» Exercise prompt
Continue the summary of Bill Wasik's writing on viral culture below from its last sentence.

» Exercise passage
....

Wasik continues on to talk about viral culture which he describes as seizing, elevating, and spreading ideas as meaningful, significant, or representative of “something about the moment” (p. 64).  He saids that “viral culture is based on a new type of sudden success- a success with 4 key attributes” (p. 8). These are “Speed”, “shamelessness”, “duration”, and “sophistication”(p. 8). Wasik explains that “success in viral culture is interactive, born of mass participation, defined by an awareness of the conditions of its creation” and is built “upon what one might call the media mind”(p. 8).  Further on in the text Wasik states that the media mind refers to when individuals market and promote themselves in the hopes of making meaning and gaining followers which would then change the way they speak, how they act, and how they see themselves (p. 12-13). Wasik explains his ideas on viral culture in the video Bill Wasik’s new book: The view from atop the spike of viral culture.

Wasik discusses his flash mob experiments which he states were brought on by boredom.  With the help of e-mail, Wasik was able to gather people together in specific locations and then on the day of the mob give them directions on where to go and what to do.  This idea he said would work because “it was  a self-conscious idea for a self-conscious culture, a promise to create something out of nothing” (p. 19).  Wasik’s mobs occurred in several different sites in NYC but inspired others to create mobs in other cites as well.  These mobs were described as meme: “an idea, behavior, style, or usage that spreads from person to person within a culture” (p. 25).

Wasik goes on to talk for some length about an indie rock band called Annuals who was swept up in what Wasik calls niche sensationalism. The band’s rise and fall provided a perfect example of nanofame, with the added benefit of the band’s name itself accurately portraying viral culture. Wasik states, rather poetically, that title was a “melancholy vision of a beautiful band built constitutionally, to die” (p. 62) The author provides us with another experiment in viral culture in which he tried to “neutralize or reverse” the buzz of the band Peter Bjorn and John.

....

» Data extracts
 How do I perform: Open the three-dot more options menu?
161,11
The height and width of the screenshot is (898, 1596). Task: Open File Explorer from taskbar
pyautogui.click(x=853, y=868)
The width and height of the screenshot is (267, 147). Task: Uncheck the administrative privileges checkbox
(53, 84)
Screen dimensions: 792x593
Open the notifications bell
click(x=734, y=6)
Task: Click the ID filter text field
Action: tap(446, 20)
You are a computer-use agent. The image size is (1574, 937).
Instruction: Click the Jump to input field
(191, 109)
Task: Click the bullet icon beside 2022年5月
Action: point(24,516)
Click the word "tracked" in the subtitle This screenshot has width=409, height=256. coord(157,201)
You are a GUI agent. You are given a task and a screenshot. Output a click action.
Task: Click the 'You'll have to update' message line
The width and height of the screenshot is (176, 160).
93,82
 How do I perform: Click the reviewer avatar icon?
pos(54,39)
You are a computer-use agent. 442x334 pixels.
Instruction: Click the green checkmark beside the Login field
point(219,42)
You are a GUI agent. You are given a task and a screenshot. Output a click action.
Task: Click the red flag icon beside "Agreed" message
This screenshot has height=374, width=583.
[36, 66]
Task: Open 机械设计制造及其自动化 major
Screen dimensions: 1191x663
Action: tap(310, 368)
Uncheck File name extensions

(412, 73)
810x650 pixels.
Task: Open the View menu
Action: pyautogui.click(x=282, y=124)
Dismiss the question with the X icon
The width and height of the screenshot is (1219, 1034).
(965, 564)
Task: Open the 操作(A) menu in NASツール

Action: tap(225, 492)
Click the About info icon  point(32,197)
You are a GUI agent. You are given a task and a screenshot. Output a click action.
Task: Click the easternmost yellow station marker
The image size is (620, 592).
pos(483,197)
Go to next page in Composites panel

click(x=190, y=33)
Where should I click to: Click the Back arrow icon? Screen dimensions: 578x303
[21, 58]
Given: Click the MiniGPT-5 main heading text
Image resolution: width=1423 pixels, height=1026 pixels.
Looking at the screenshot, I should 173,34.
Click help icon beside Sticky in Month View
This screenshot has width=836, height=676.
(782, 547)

....

» Reply to the exercise
Wasik goes on to talk about the Huffington Post Contagious Festival in which he enters a site called “The Right-Wing New York Times” using the pseudonym Will Murphy and ultimately wins.  He acts as both a participant in the contest and a journalist interviewing the other prominent contests and so is able to show readers a more complete picture of the creation of a meme

The author continues on to corporate agents and word of mouth marketing.  Here companies attempt to engage consumers and turn them into proponents of the company’s products or services. The reward often times for this the agent’s feeling of being an insider.  Wasik talks about how this changes the individual’s relationship with the company and the product.  Wasik created Bill Shiller “the ideal viral consumer” to better show this point and had Shiller actively seek out companies and products to support and promote including giving demonstrations and recommendations of products to friends and family (p. 123).

The author finishes with a discussion of how nanostories effect politics. He shows how false or embellished information can “Swift-boat” a candidate’s campaign (p. 153) . Wasik also created a bipartisan cite called OppoDepot that provides “decontextualized negative stories” about the candidates (p. 159).  However the cite was not as successful as he had hoped.  Wasik points to the rise of Youtube and ads such as “Vote Different” and “Chuck Norris Approved” saying that the online 2008 political campaign was “defined by Youtube more than by blogs” (p. 175).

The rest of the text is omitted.